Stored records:

= = = = =

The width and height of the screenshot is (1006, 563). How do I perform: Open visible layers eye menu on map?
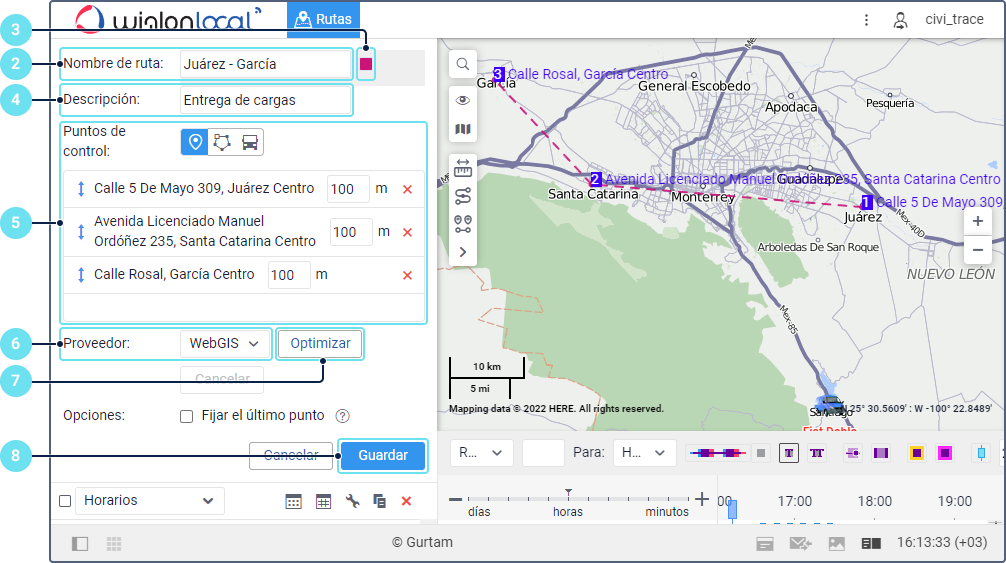(463, 100)
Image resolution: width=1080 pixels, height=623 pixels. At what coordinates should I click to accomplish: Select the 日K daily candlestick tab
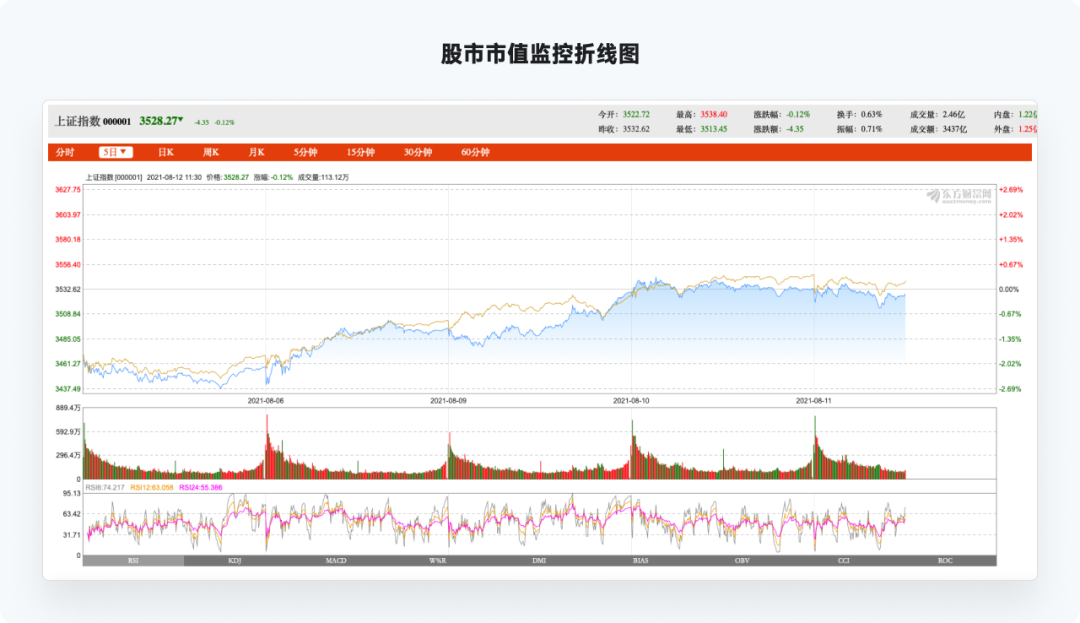pos(166,152)
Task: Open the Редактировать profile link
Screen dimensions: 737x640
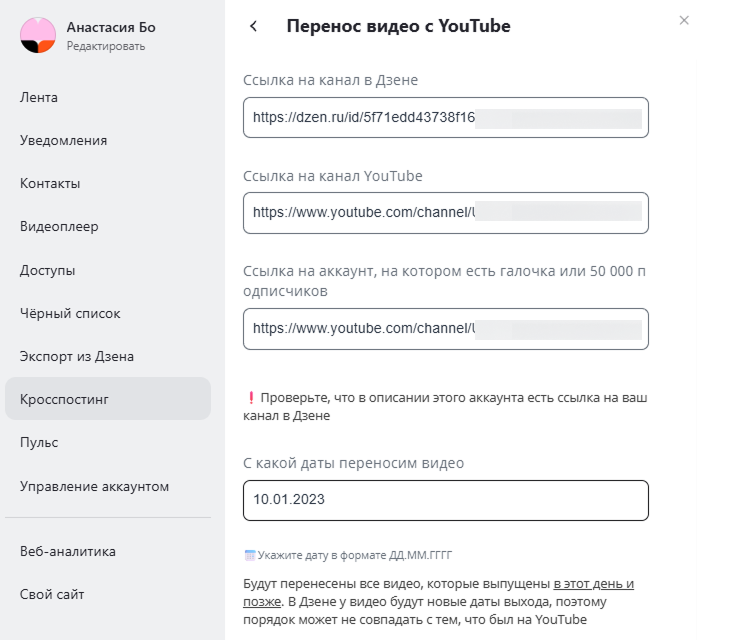Action: coord(105,46)
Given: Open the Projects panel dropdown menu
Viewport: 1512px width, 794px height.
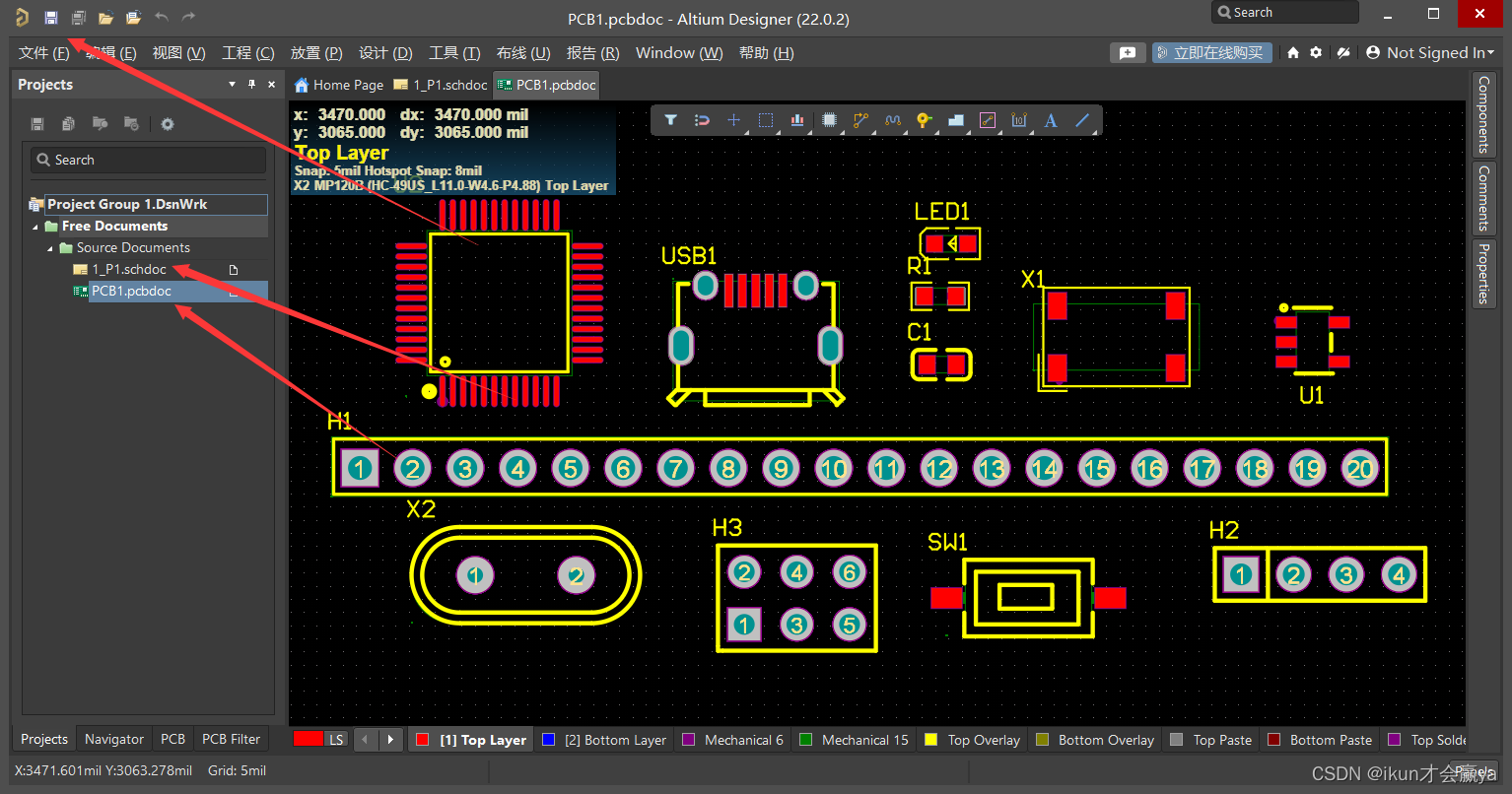Looking at the screenshot, I should [x=231, y=84].
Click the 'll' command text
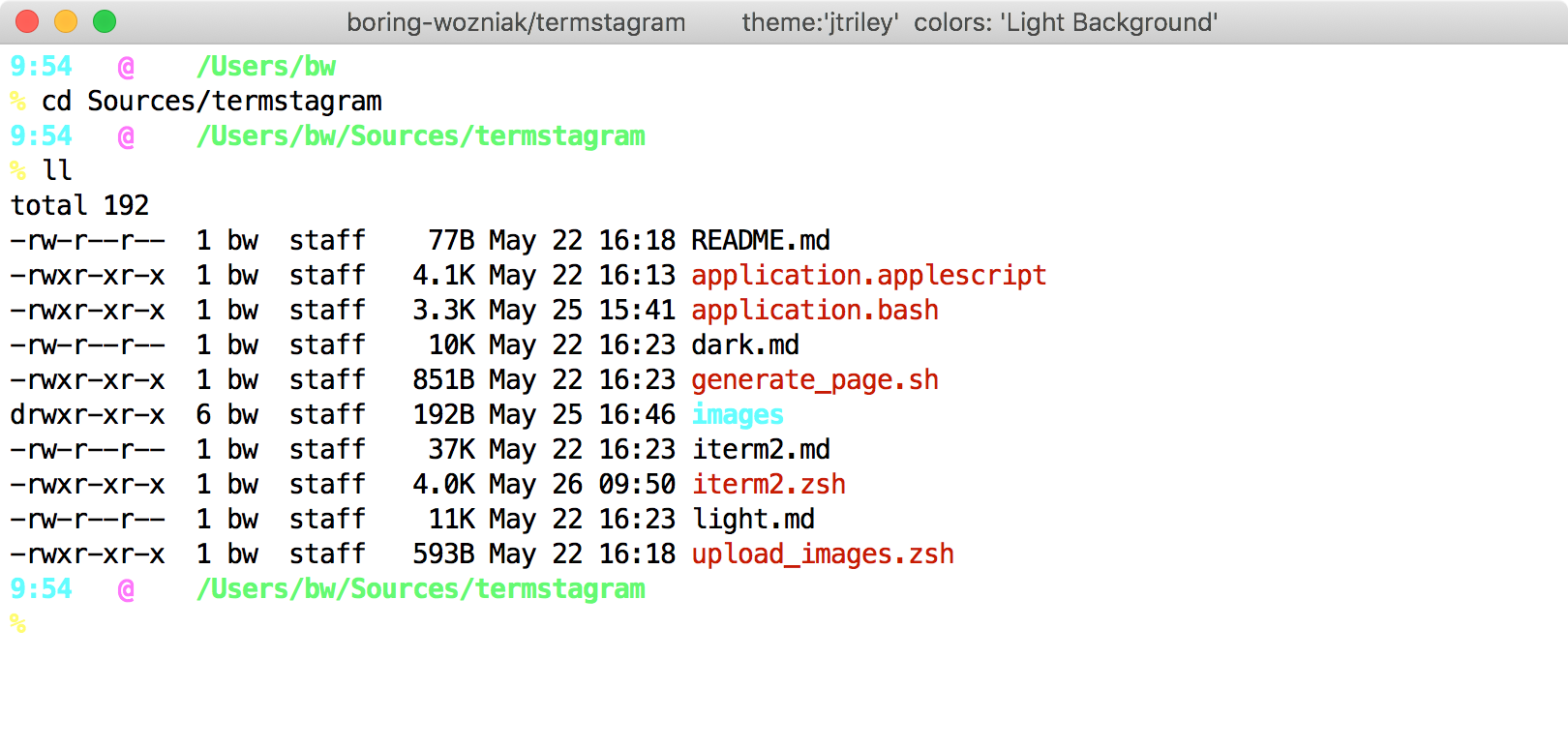Screen dimensions: 1568x749 pos(57,170)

= = = = =

_Action item:_ Using the records above, reproduce exactly the lines from the line containing "Screen dimensions: 737x640" through the last line, with both ends kept and no pictures.

_Answer section:_
Screen dimensions: 737x640
Action: coord(105,46)
Given: Open the Projects panel dropdown menu
Viewport: 1512px width, 794px height.
Looking at the screenshot, I should [x=231, y=84].
Click the 'll' command text
Screen dimensions: 1568x749 pos(57,170)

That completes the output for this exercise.